### Petikan Teks
________________________________________

Membangun sikap menumbuhkan peran budaya, bukanlah persoalan yang mudah. Permasalahannya, karena ruang kreatif budaya terasa makin sempit
RUANG kreatif sebagai instrumen dalam menyampaikan ide, gagasan atau karya, tentunya mempunyai tujuan untuk menghasilkan karya. Dalam hal ini, patron budaya sangat memegang nilai penting dalam melahirkan karya-karya tersebut. Bagaimana menuangkan bahasa dan seni, gerak serta gambar adalah sebuah budidaya atau kreasi dalam penciptaan karya. Dimana budaya merupakan satu-kesatuan dalam membentuk nilai-nilai etika dan estetika.
Kenapa ruang kreatif ini kadang menimbulkan ekses negatif, sementara seni dengan berbagai aliran harus mengisi ruang-ruang tersebut? Dalam beberapa waktu yang lalu, faktanya para penggiat seakan vakum melahirkan karya-karya budaya!?
Ini kita bisa maklumi, karena dengan adanya pembatasan sosial, ruang-ruang tersebut menjadi hambar. Karena seni meskipun dengan aliran abstrak, harus ada hasil visualisasi yang dapat dilihat, diraba dan dirasakan oleh penikmatnya.
Kehadiran teknologi yang memanfaatkan dimensi digital, memang cukup menjanjikan bagi para penggiat seni audio visual, atau juga seni sastra. Tetapi tidak demikian dengan penggiat seni lainnya, seperti seni lukis dan seni teater (salah satu contoh).
Ekspresi yang dilahirkan tidak hanya dengan teknik permainan digital (pemanfaatan kecerdasan buatan). Bagi mereka dimensi ruang adalah bekerja dengan teknik tradisional (manual), sementara interaksi sosial yang sangat terbatas.
Kenapa kemudian, gagasan atau ide berupa kritik harus mencederai kebebasan budaya. Nilai budaya seakan dikorbankan, dan diartikan sebagai kreativitas seni sementara muatannya sarat dengan kepentingan politik.

________________________________________

### Kumpulan Catatan

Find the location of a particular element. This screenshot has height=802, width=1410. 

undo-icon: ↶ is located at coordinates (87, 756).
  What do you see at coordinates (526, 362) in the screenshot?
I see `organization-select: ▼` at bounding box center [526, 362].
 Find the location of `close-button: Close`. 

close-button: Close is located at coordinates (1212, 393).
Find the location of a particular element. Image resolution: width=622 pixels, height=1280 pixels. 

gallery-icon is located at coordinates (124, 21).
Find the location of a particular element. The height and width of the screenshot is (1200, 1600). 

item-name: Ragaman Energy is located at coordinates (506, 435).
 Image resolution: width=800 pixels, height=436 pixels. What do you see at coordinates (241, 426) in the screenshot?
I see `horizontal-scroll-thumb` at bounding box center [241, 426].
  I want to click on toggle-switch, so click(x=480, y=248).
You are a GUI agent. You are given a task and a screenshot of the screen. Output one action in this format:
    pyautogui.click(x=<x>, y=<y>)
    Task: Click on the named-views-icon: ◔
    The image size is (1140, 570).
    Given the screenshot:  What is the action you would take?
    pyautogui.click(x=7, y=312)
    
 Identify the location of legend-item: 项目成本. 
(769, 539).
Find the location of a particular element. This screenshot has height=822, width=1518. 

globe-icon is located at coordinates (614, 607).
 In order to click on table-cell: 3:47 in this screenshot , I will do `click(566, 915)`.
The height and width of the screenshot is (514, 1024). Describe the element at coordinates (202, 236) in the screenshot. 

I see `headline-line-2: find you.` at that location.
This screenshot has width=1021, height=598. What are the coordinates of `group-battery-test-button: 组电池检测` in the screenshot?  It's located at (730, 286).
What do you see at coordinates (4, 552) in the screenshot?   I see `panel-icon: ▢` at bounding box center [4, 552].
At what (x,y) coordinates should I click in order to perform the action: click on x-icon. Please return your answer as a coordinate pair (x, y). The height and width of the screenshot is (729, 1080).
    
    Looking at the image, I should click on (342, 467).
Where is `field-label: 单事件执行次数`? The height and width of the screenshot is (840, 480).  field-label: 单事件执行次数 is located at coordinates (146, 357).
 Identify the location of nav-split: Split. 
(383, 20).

________________________________________

### Tindakan Diperlukan A
Salin dari teks tentang ruang kreatif budaya bagian mulai "Kenapa kemudian, gagasan" sampai "dengan kepentingan politik.", tanpa mengubah satu kata pun.
### Tindakan Diperlukan B
Menurut teks tentang ruang kreatif budaya, apa yang cukup menjanjikan bagi para penggiat seni audio visual atau seni sastra?
### Tindakan Diperlukan C
Tuliskan lanjutan teks tentang ruang kreatif budaya, dimulai setelah kalimat terakhirnya.

### Bagian Jawaban A
Kenapa kemudian, gagasan atau ide berupa kritik harus mencederai kebebasan budaya. Nilai budaya seakan dikorbankan, dan diartikan sebagai kreativitas seni sementara muatannya sarat dengan kepentingan politik.

### Bagian Jawaban B
Kehadiran teknologi yang memanfaatkan dimensi digital.

### Bagian Jawaban C
Kita cukup prihatin beberapa waktu lalu, ketika kebebasan seni mural digunakan dengan dalil pembenaran yang mengatasnamakan seni. Bagaimana tembok-tembok sebagai ruang kreatif dianggap sebagai tempat melahirkan karya seni mural. Tentu kita harus menempatkan di sisi mana, seni mural ini menjadi sebuah nilai karya.
Tekanan-tekanan yang mengiringi perubahan ekosistem sosial, seakan menjadi alibi untuk memerdekakan pembenaran samar. Pikiran dan waktu yang terforsir oleh sebuah persoalan bangsa yang berlabel pandemi, seakan meluluhlantakkan sebuah kepastian logika. Kenapa menjadi sebuah label, karena senantiasa mata kita membaca dan melihatnya dari waktu ke waktu.
Perubahan dan pergeseran nilai seperti angka yang menyusun algoritma sosial. Sehingga peradaban ini menjadi sebuah kesimpulan tanpa perlu mencari solusi matang dan kuat.
Hampir semua orang tercengang dengan presisi mengatasi masalah penyebaran pandemi virus secara global (kompleks) yang harus dilewati. Meski dalil ancaman atau gelombang wabah masih bisa terulang kembali.
Persoalan hidup seperti menguraikan benang merah yang karut-marut. Hidup dalam ketakutan, tekanan psikologi, ancaman hoaks dan rasa curiga menjadi sebuah ketidakpastian yang akhirnya membuat kebenaran budaya, hidup dalam ruang sempit.
Apakah kita mulai kehilangan esensi budaya? Nilai yang sering kita kultuskan sebagai identitas dan jati diri bangsa. Naluri budaya yang meletakkan nilai-nilai etika dan estetika, seperti sebuah norma yang tidak lagi sejalan dengan tantangan zaman, yang harus dihadapi.
Replika peradaban mulai beranjak dalam konteks baru, meski harus diraba dengan morfem klasik, agar kita terkesan masuk di era globalisasi yang semakin modern.
Simbol dan istilah adalah fenomena yang membuat batasan zaman jadi berbeda. Kita menangkap revolusi ini dari bahasa-bahasa instan (adopsi teknologi), tanpa memperhitungkan peran linguistik.
Kita kehilangan norma, tetapi kita membiarkan peradaban yang menjawabnya. Istilah penyebaran pandemi covid-19, tercatat dan melahirkan literasi istilah yang beranak-pinak dalam pengembangan dan kemajuan iptek.